We spotlighted some of those problems in our immediately preceding blog post, noting in our April 22 entry that the typically coercive mechanisms in place that are aimed at underperforming noncustodial parents often do little to bring about payment or promote the best interests of any affected person. Locking up a parent, for example, benefits neither an incarcerated parent nor his or her children.

The above-cited article notes that the United States is a singular rarity for being among a small minority of nations that locks away fathers who cannot pay child support. Moreover, that piece states that “American fathers have the highest obligations among 14 of the richest nations.”

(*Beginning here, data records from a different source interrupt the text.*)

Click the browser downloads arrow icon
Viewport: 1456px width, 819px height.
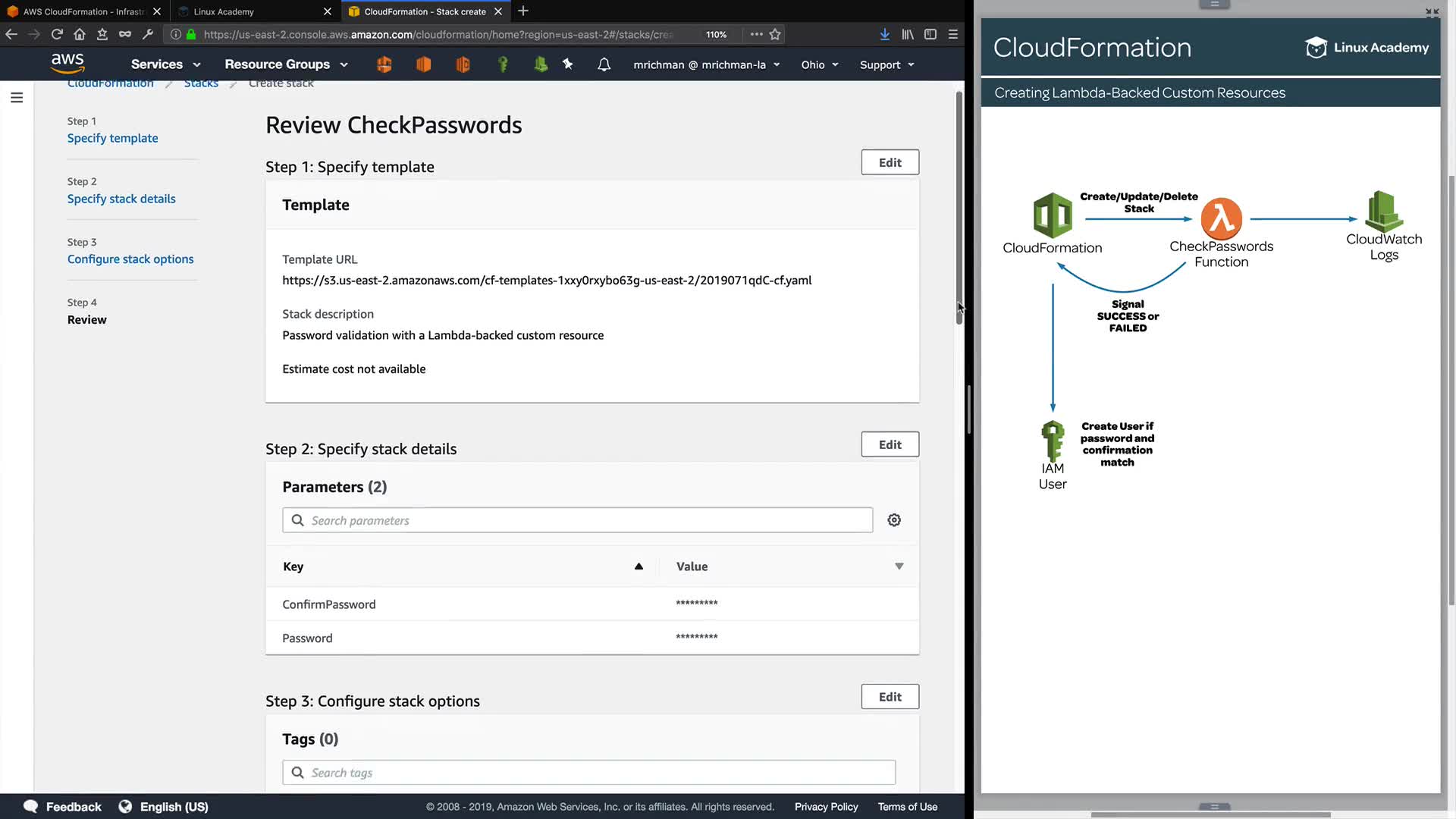tap(884, 34)
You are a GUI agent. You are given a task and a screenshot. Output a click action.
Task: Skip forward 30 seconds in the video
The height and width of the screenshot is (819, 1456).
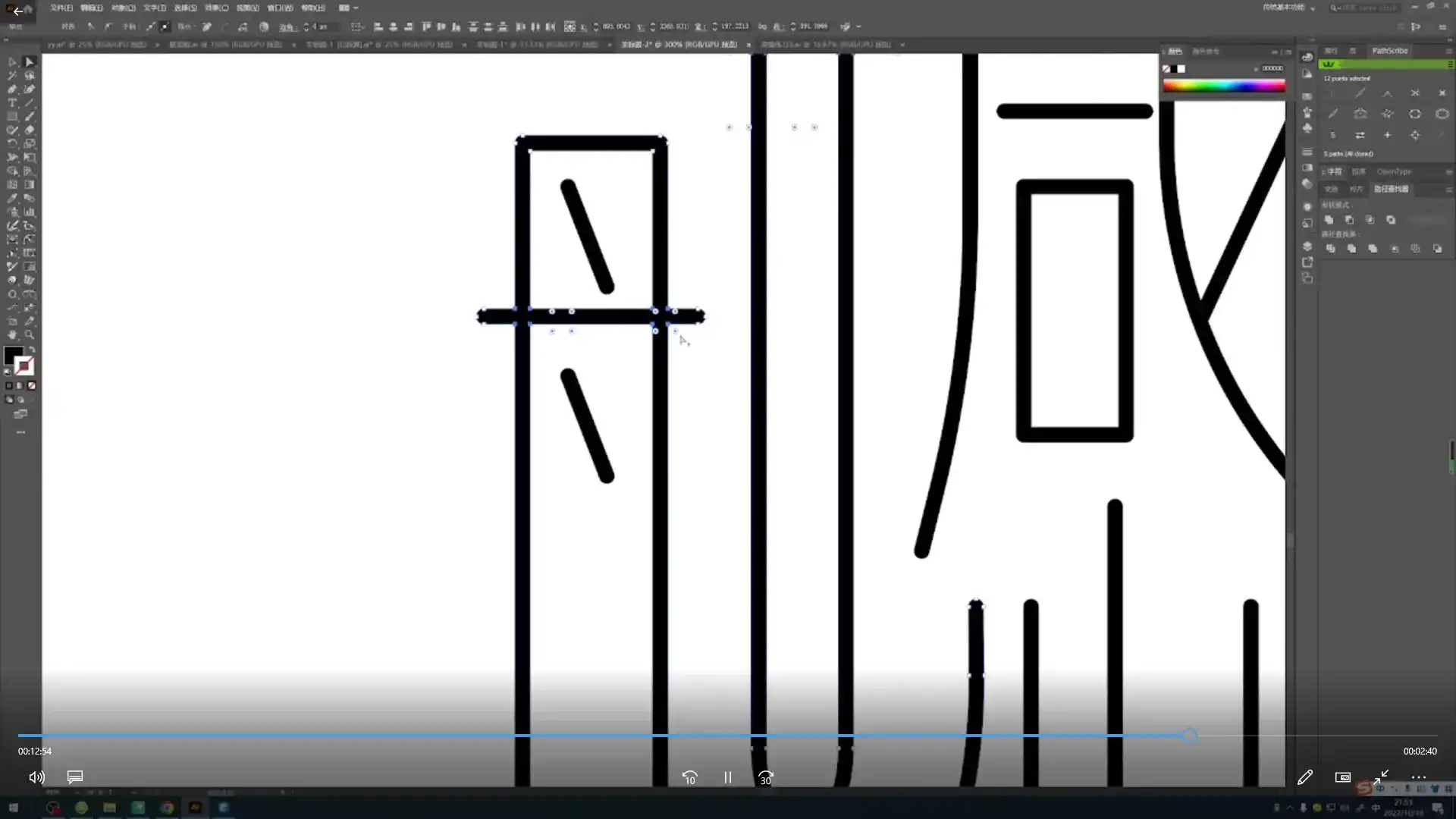coord(764,777)
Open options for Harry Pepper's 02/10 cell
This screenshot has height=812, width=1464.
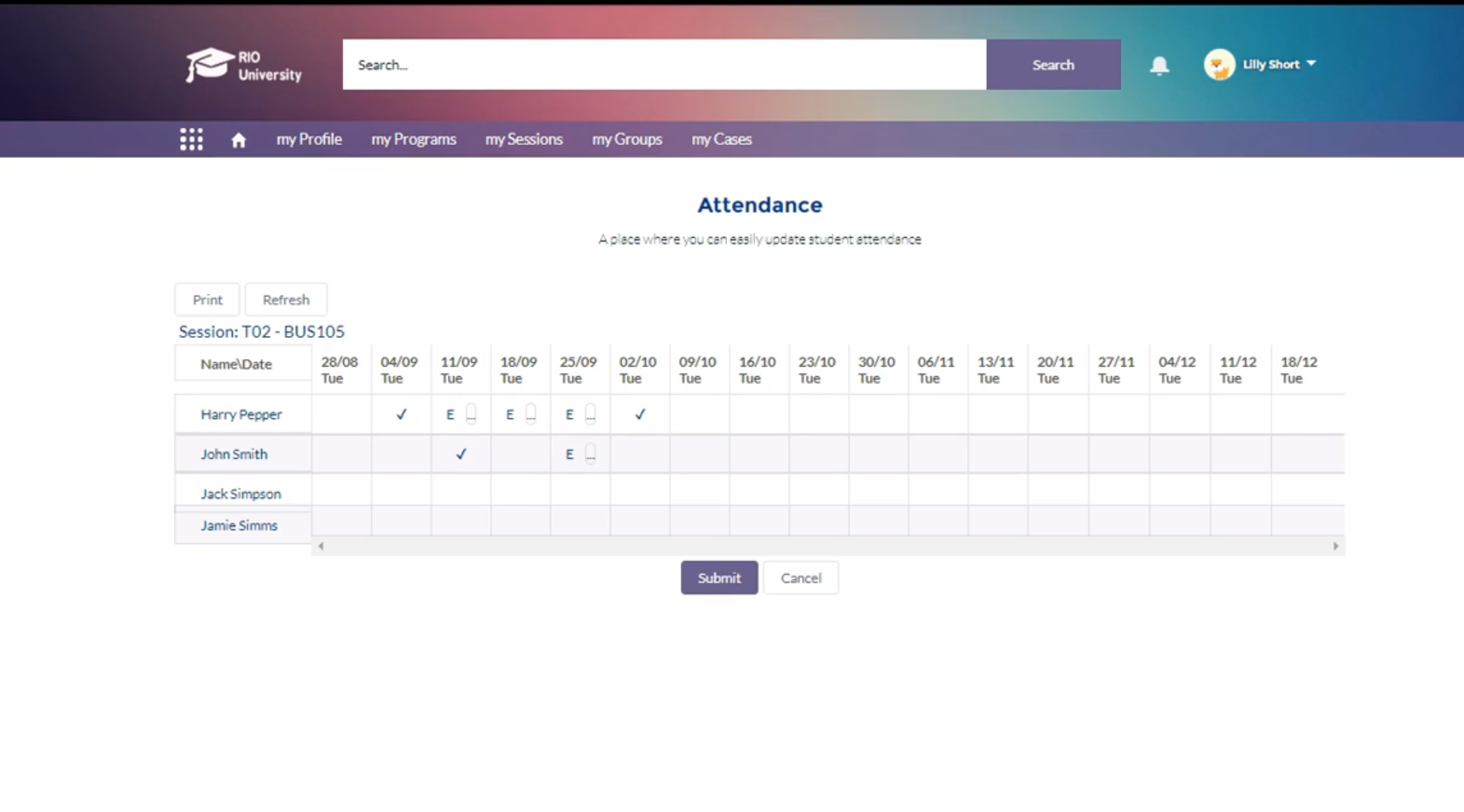coord(640,414)
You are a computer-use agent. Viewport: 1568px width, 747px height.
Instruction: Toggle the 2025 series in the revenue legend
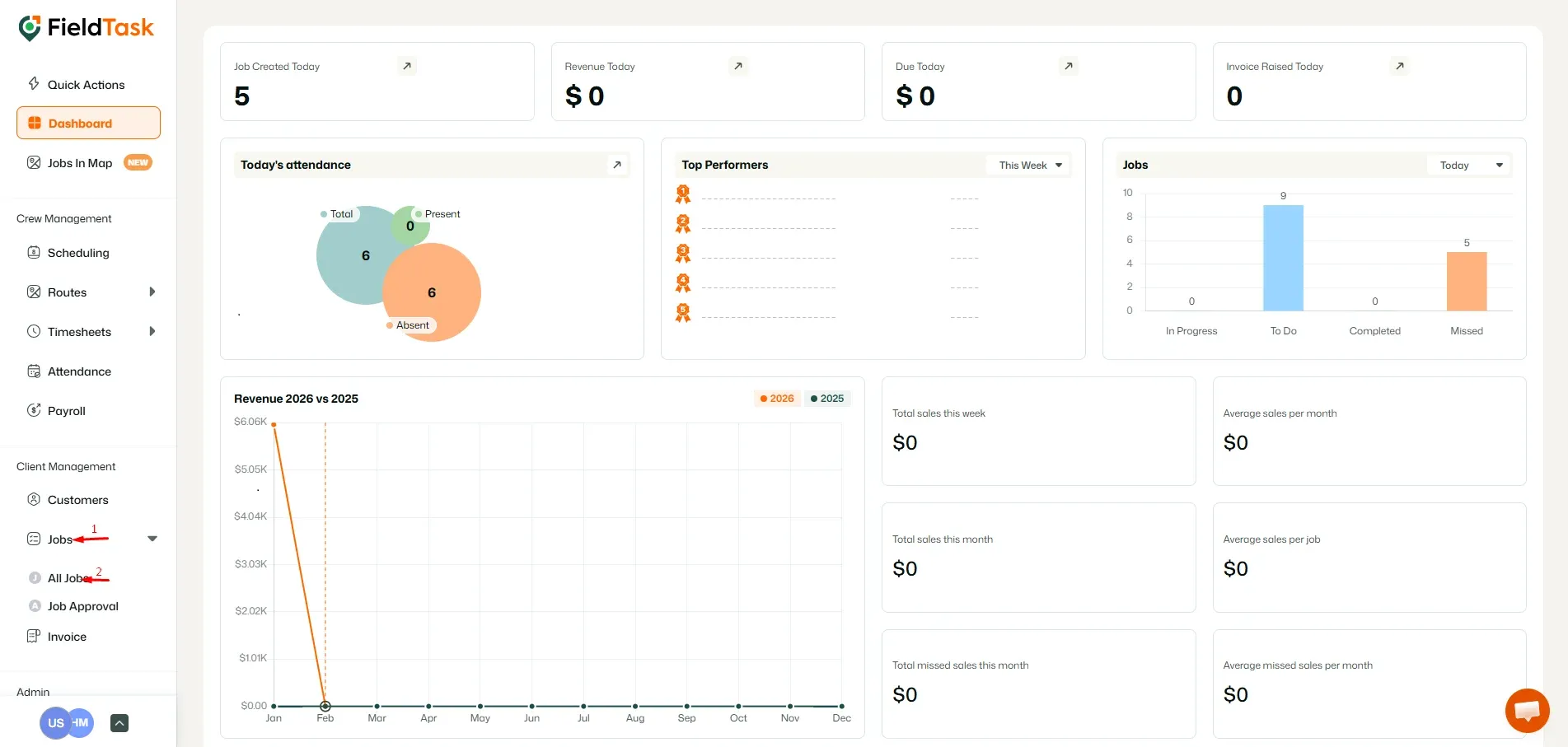pyautogui.click(x=827, y=398)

That “look to Europe” reference is made because of this number: Reportedly, about 95 percent of custodial parents receive child support payments through some type of government assistance. That is, of course, neither the case nor the general policy operative across the United States.

Perhaps, though, the European model should be more closely examined domestically. From the perspective of children, notes one commentator, such support is “the single most important thing that could be done.”

Of course, acceptance of such a model — guaranteed payments with, often, the government thereafter seeking to get what it reasonably can from a noncustodial parent — would likely have to be predicated on its proven ability to be cost effective.

And, arguably, it is, says the aforementioned commentator, who notes that a modest government outlay for every affected child might cost the country about $10 billion per year. That is far from a formidably high number, he says, “and it would make a massive difference.”

Moreover, guaranteed support for all children would pay big dividends in the future across a wide spectrum of areas. Those would centrally include things such as lowered crime rates, less money expended on health care needs, more taxation revenue realized because more children had the time and energy to focus on education while young and secure higher paying jobs, and so forth.

The standard European child support model is markedly different from what operates in most American states. It is certainly worthy of dispassionate appraisal.